British wines used to be the subject of derision. I once offered a French friend a glass of one of the best English whites to try. She sniffed, sipped and pronounced, “Yes, very nice with a little sponge cake.” Some of her countrymen would not even go that far. During a dinner of European leaders when Britain held the presidency of the EU, Tony Blair offered his guests English and Welsh wines to accompany each of the courses. Jacques Chirac is alleged to have said to the server, “No wine for me, thank you.”

Things have changed, or, rather, they are changing. Many people know of the success of English sparkling wines. In Sussex, the first serious example was Nyetimber, but now there is the keener priced Ridgeview, and from Cornwall the surprising Camel Valley. Each of these vineyards offers sparkling wines with orchard fruit, fresh acidity and good minerality. The latter two may lack a little bit of depth when compared to champagnes, but they are priced accordingly. The vineyards in Sussex are particularly interesting. They have similar soil to that in Champagne and the weather is just one degree colder. As climate change threatens to alter growing conditions, champagne makers have even been looking into the possibility of buying land there.

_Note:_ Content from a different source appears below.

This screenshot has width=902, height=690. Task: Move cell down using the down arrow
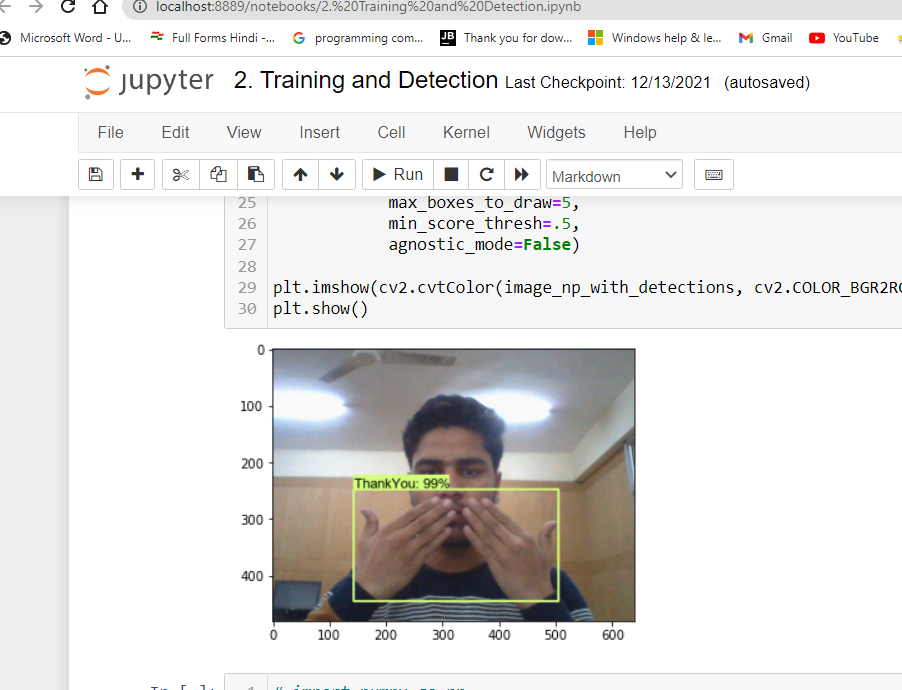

But what lies beyond sparkling wine for British makers? Aromatic white wines, certainly, and here you will discover a new range of grape varieties such as Bacchus, Madeleine Angevine, Seyval Blanc, Reichensteiner, Phoenix, Huxelrebe and Siegerrebe. The first of these is the best-known English varietal yielding something between a Riesling and a Sauvignon Blanc. It has achieved recognition in the hands of Kent-based wine makers, Chapel Down. Their 2010 Bacchus is typical: paler than straw, hints of summer fruits on the nose, ripe red apple on the palate, and a lime-edged finish.

The red apple note in Bacchus can make this wine a little one-dimensional, and I have been much more impressed by blends. A fine example is the 2011 Annum from the Three Choirs vineyards in Gloucestershire. Made from Madeleine Angevine, Phoenix, Reichensteiner, Schönberg and Siegerrebe, this is a beautifully harmonious and aromatic wine with a long finish. As pale as water with flecks of green, the nose smells of elderflower and iodine. On the palate, there is a sweet start, pleasing weight and follow-through, resolving with a zesty lemon finish.

The Three Choirs Annum is an excellent food wine. It is here that British wines might find their mark, in matching or complementing the best British produce. Try it with Scottish smoked salmon where it stands its ground against the smokiness and oiliness of the fish and a squeezed lemon. White wines, and especially the aromatic varieties, are a good accompaniment for cheese, and these British wines fare well with a very good piece of Stilton.

And what of reds? Are they a step too far for British winemaking? It’s harder to achieve ripeness the further north you go. Those who have tried tend to stick to cool-climate grape varieties such as the notoriously difficult Pinot Noir, though look out for the local varieties Rondo and Regent. English and Welsh winemakers could emulate German and Austrian red wines with grape varieties like Blauer Zweigelt, Lemberger and Spätburgunder. Another solution is to use someone else’s grapes. Chapel Down recently imported fresh grapes from Argentina, which they vinified to make a “Kent Malbec” called An English Salute, as their tribute to World Malbec day.

So does red wine making in Britain count as extreme winemaking? Perhaps. I have often joked with friends that if temperatures continue to rise I could retire to Scotland to grow olives and vines on the side of Loch Lomond. Fortunately for us all, Château Loch Lomond is still some way off. Unfortunately for British winemakers, so is a locally grown, quality red wine.